No. Guardrail metrics are independent of the success metric. If a guardrail breaches, the experiment must halt regardless of whether the primary metric is moving in your favour — the variant is causing harm to a metric you committed to protecting. Investigate the guardrail regression before re-running.

My experiment has very low traffic — the guardrail is firing on noise. What should I do?

Widen the guardrail threshold to account for variance at low sample sizes, or delay guardrail evaluation until a minimum number of observations (e.g. 100 per variant per metric) have accumulated. Firing on two observations is not informative. Alternatively, reduce the number of concurrent experiments to concentrate traffic on the one being evaluated.

How do I isolate two concurrent experiments so one does not contaminate the other?

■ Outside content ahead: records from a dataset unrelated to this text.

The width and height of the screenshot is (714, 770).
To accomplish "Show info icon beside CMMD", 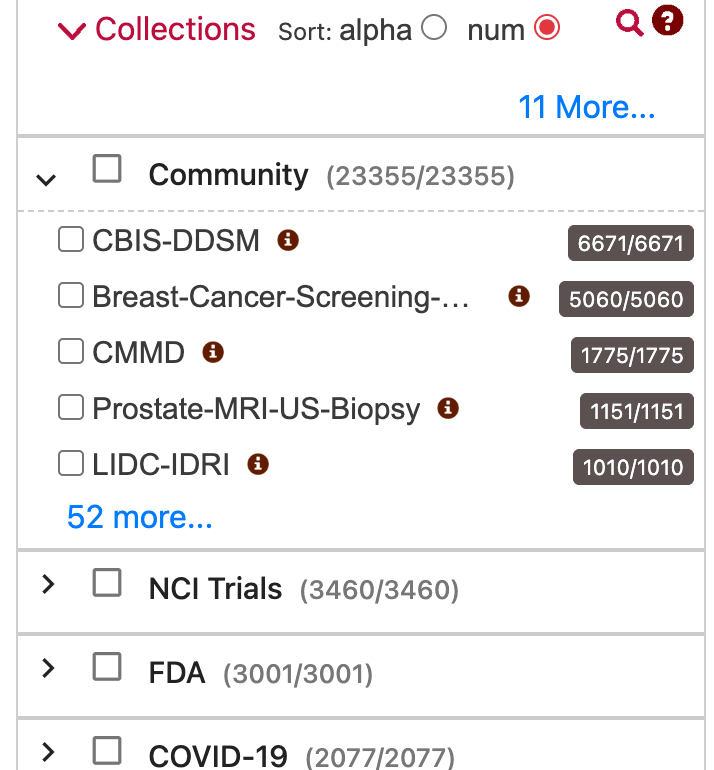I will (213, 352).
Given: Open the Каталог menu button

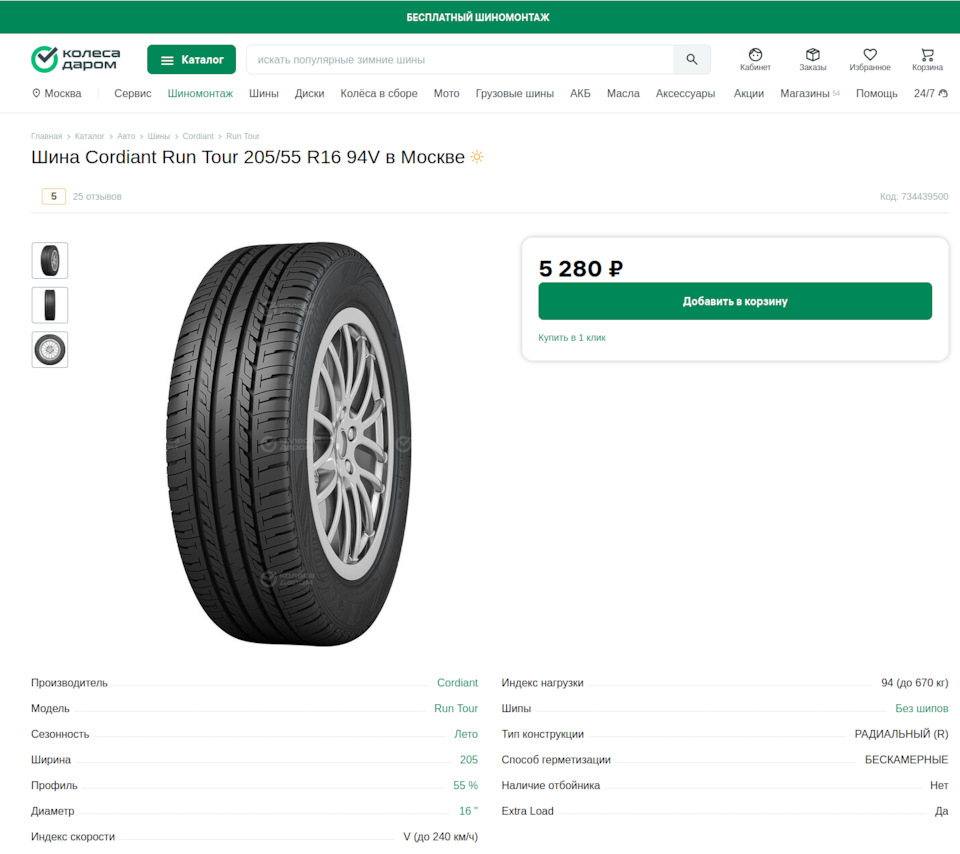Looking at the screenshot, I should click(x=192, y=60).
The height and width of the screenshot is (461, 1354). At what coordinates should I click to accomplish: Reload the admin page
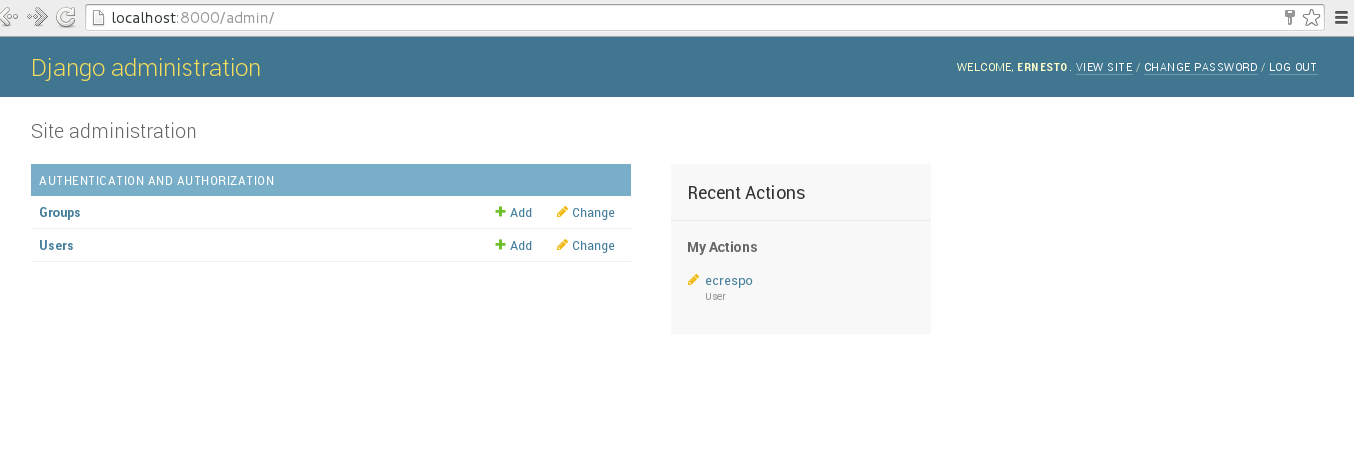(66, 16)
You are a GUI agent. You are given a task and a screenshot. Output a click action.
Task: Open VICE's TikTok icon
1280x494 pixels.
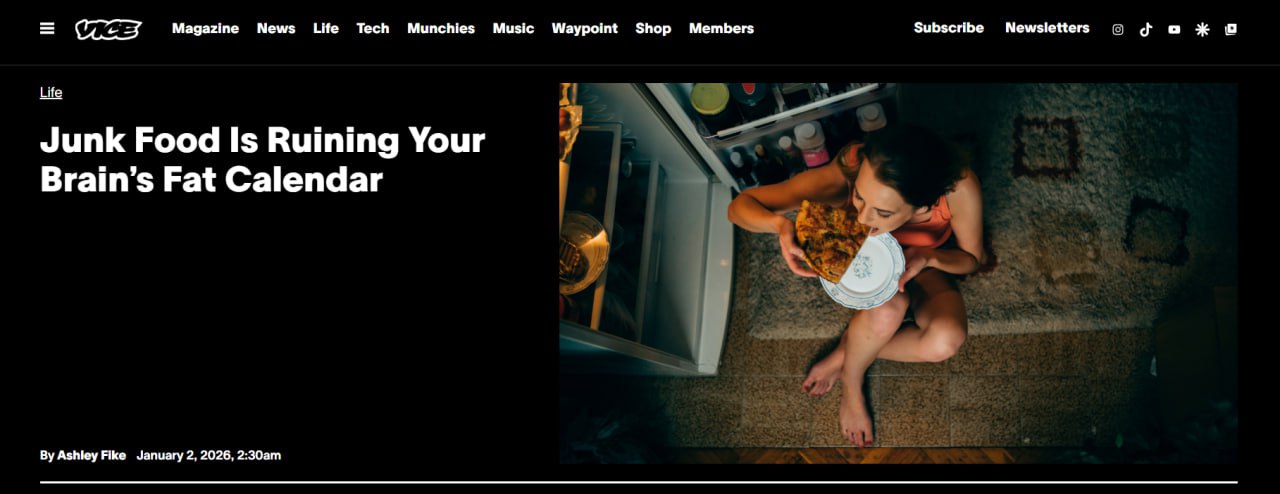(x=1146, y=29)
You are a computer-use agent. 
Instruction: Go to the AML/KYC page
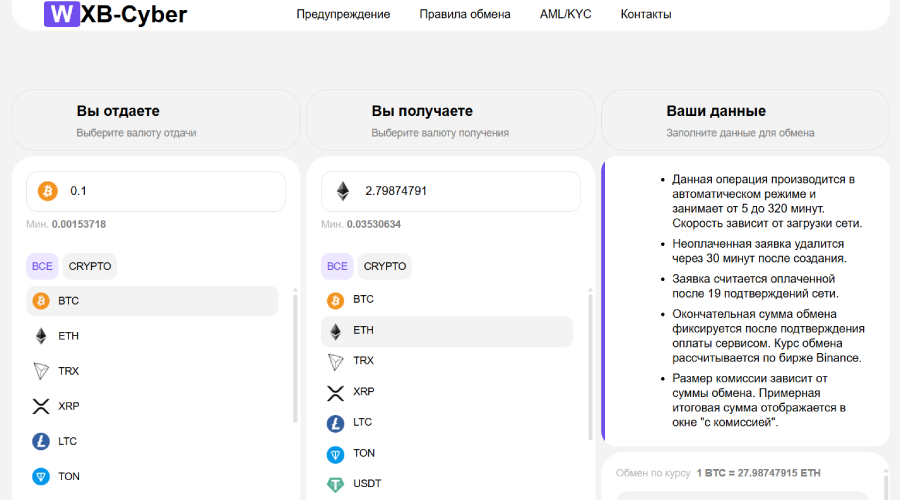tap(565, 15)
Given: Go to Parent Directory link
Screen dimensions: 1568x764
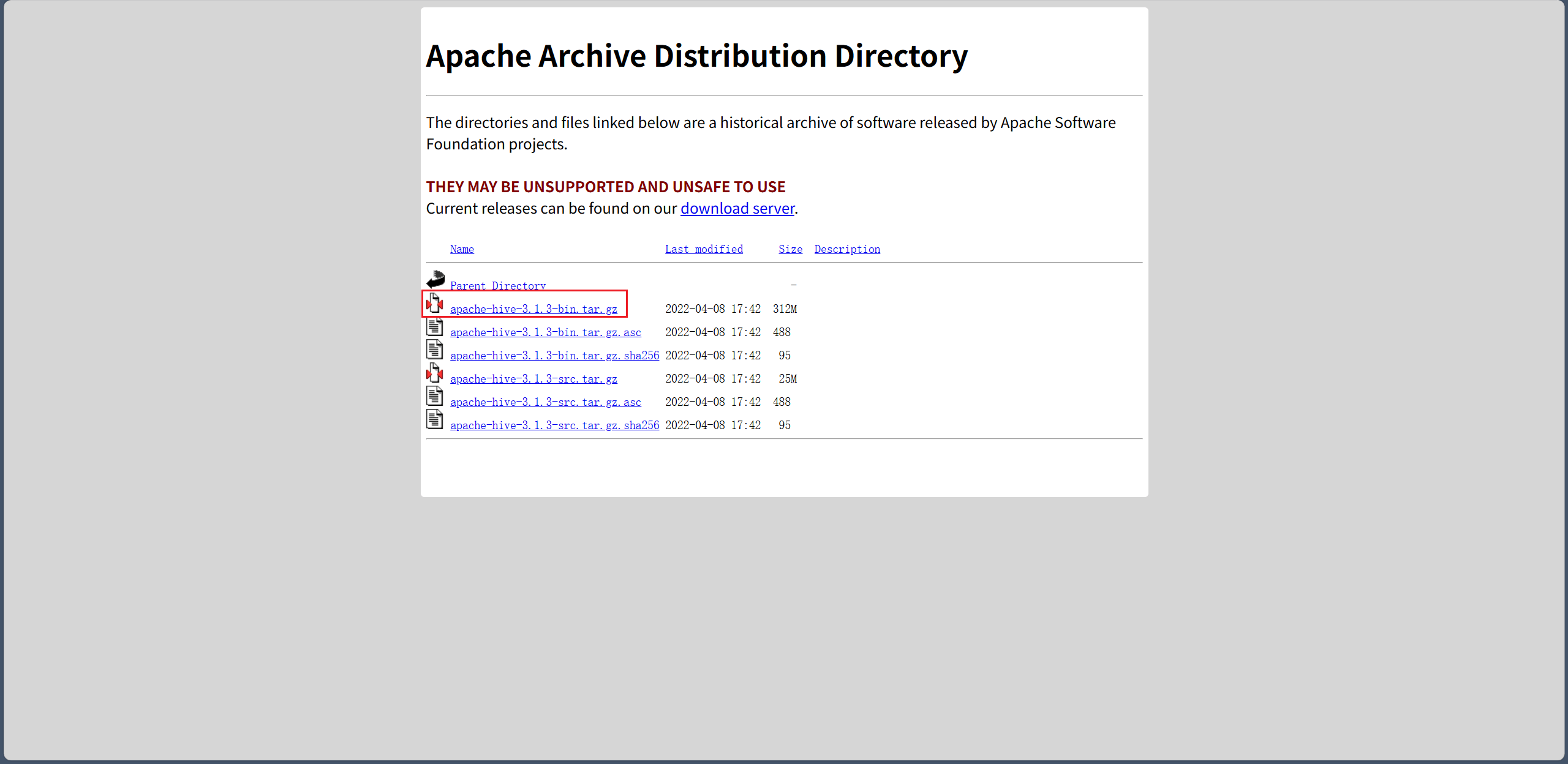Looking at the screenshot, I should [x=497, y=286].
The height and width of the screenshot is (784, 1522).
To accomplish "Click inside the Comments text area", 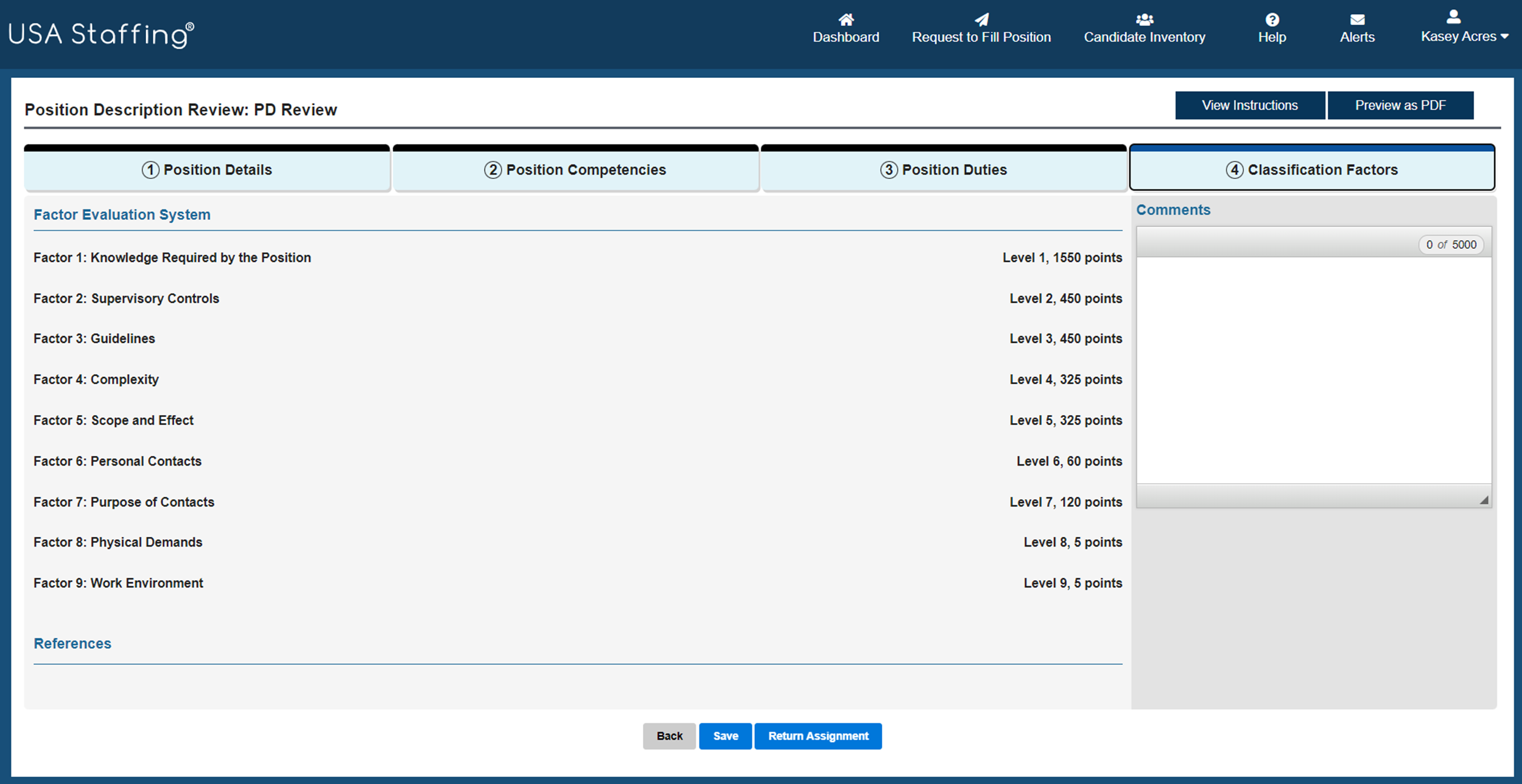I will pos(1313,369).
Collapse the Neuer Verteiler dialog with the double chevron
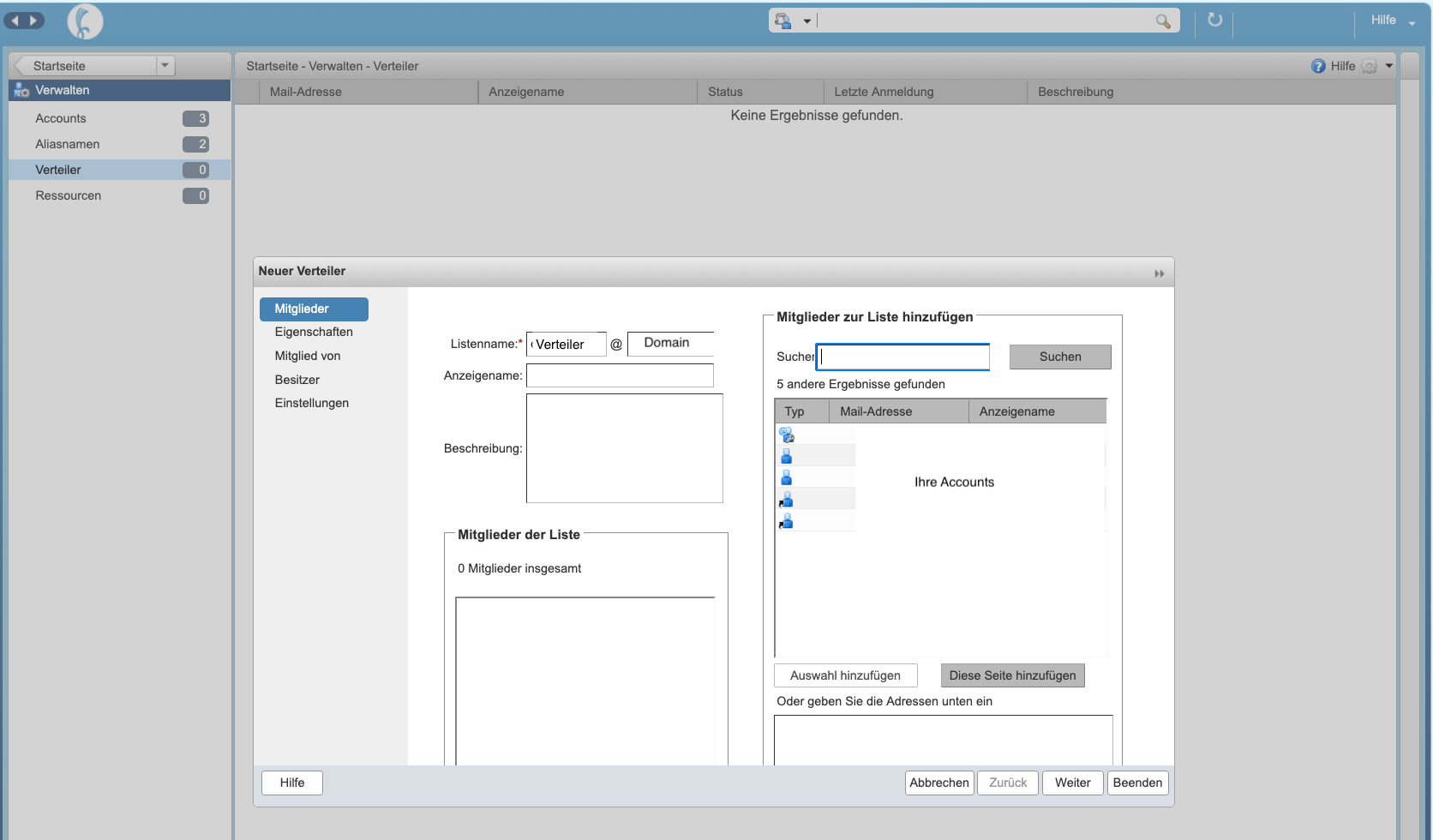This screenshot has width=1433, height=840. click(1159, 272)
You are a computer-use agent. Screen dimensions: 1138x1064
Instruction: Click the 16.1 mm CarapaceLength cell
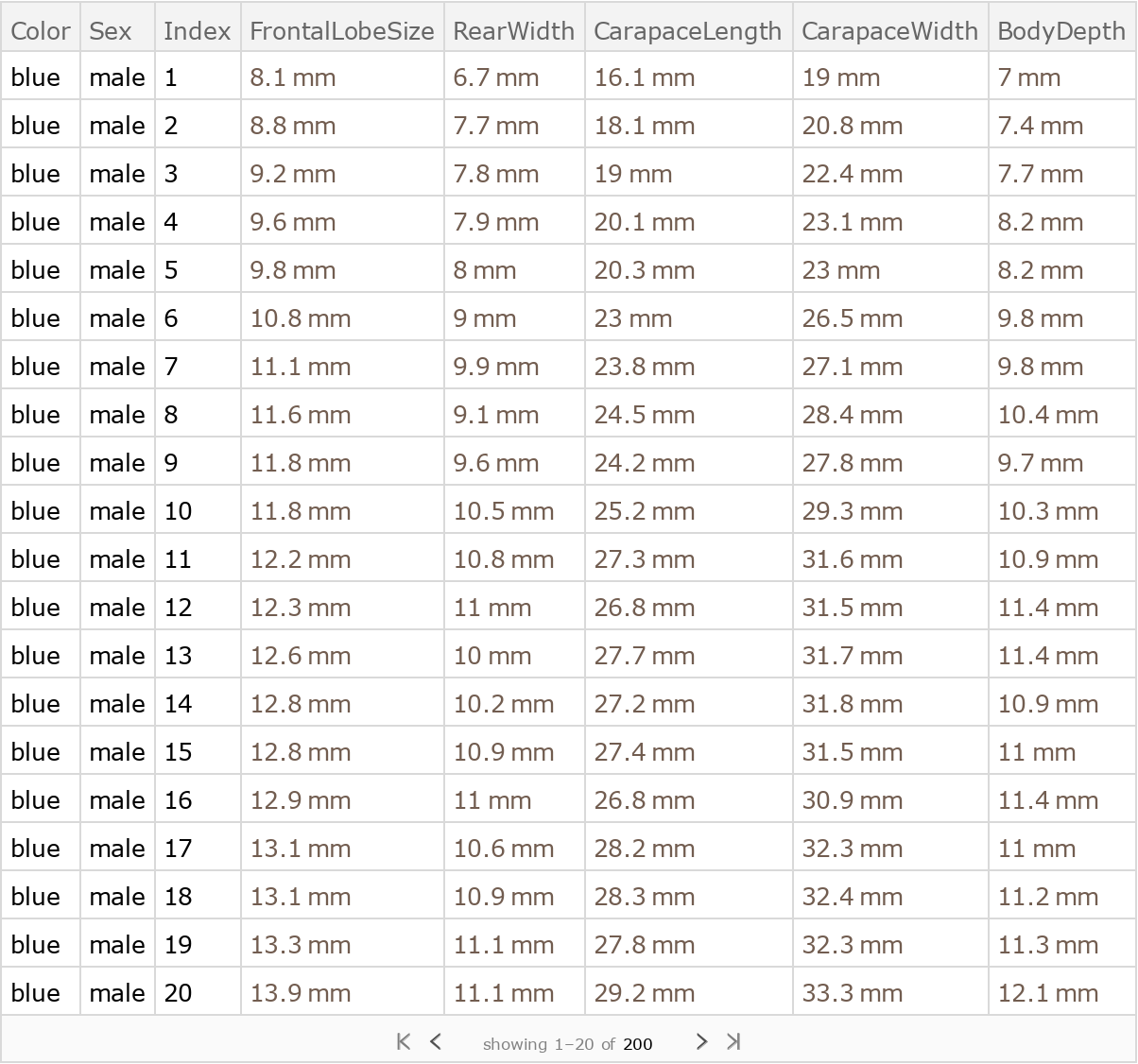(x=645, y=77)
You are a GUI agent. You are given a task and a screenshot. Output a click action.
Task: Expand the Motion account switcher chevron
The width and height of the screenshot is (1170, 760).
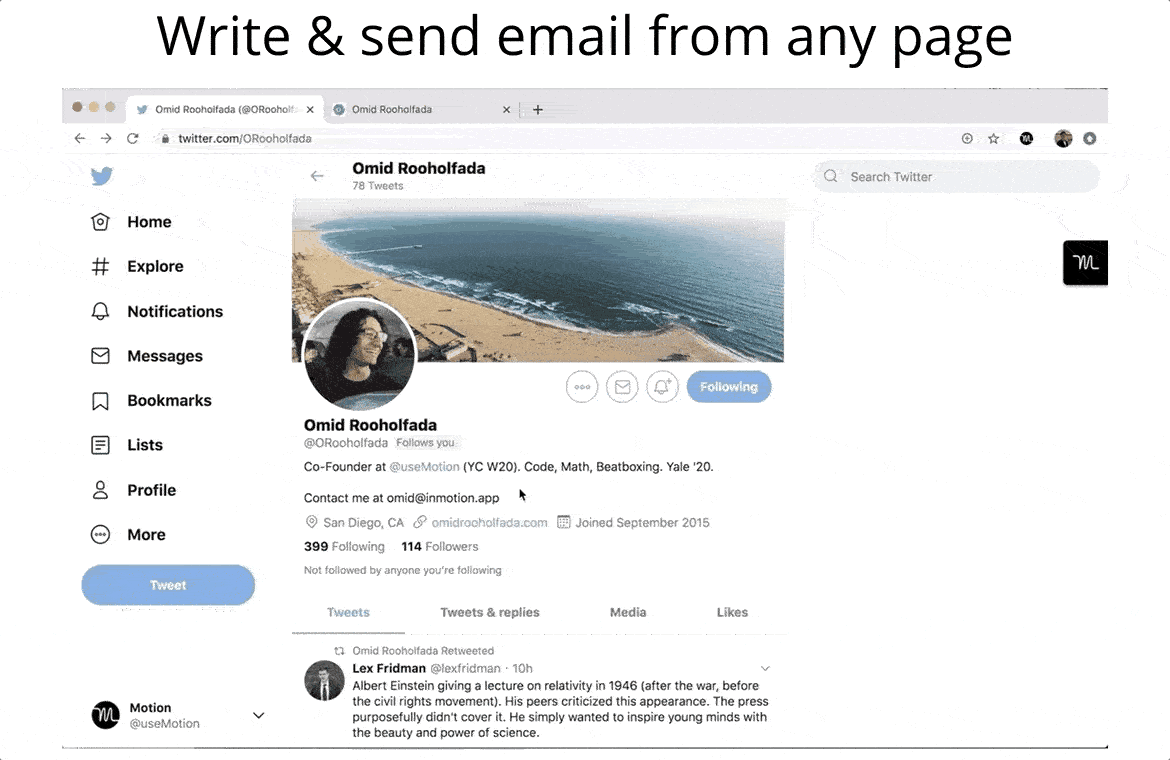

Assign each experiment to a disjoint bucket range. If experiment A uses buckets 0–49 and experiment B uses buckets 50–99, the populations never overlap. Use the sticky bucketing approach with separate flag keys — each flag hashes independently, so the same targetingKey can land in different buckets for different flags. Document the experiment namespace and reserved ranges in your flag registry to prevent accidental overlap.

Performance & Scale Considerations

Guardrail monitoring is an out-of-band process — it runs on aggregated metrics, not on the hot evaluation path. The evaluation call itself is identical to any other flag call: a deterministic hash and a threshold comparison, completing in microseconds. The only additional cost is the variant attribute attached to outcome events, which is a string tag on a metrics counter or a structured log field — negligible at any scale.

At high traffic volumes, aggregate metrics per variant in your existing telemetry pipeline rather than querying raw event logs in the guardrail monitor. Pre-aggregated counters (error count per variant per minute) are fast to compare and easy to alert on. The backend evaluation guides cover how to attach variant context to traces without adding latency.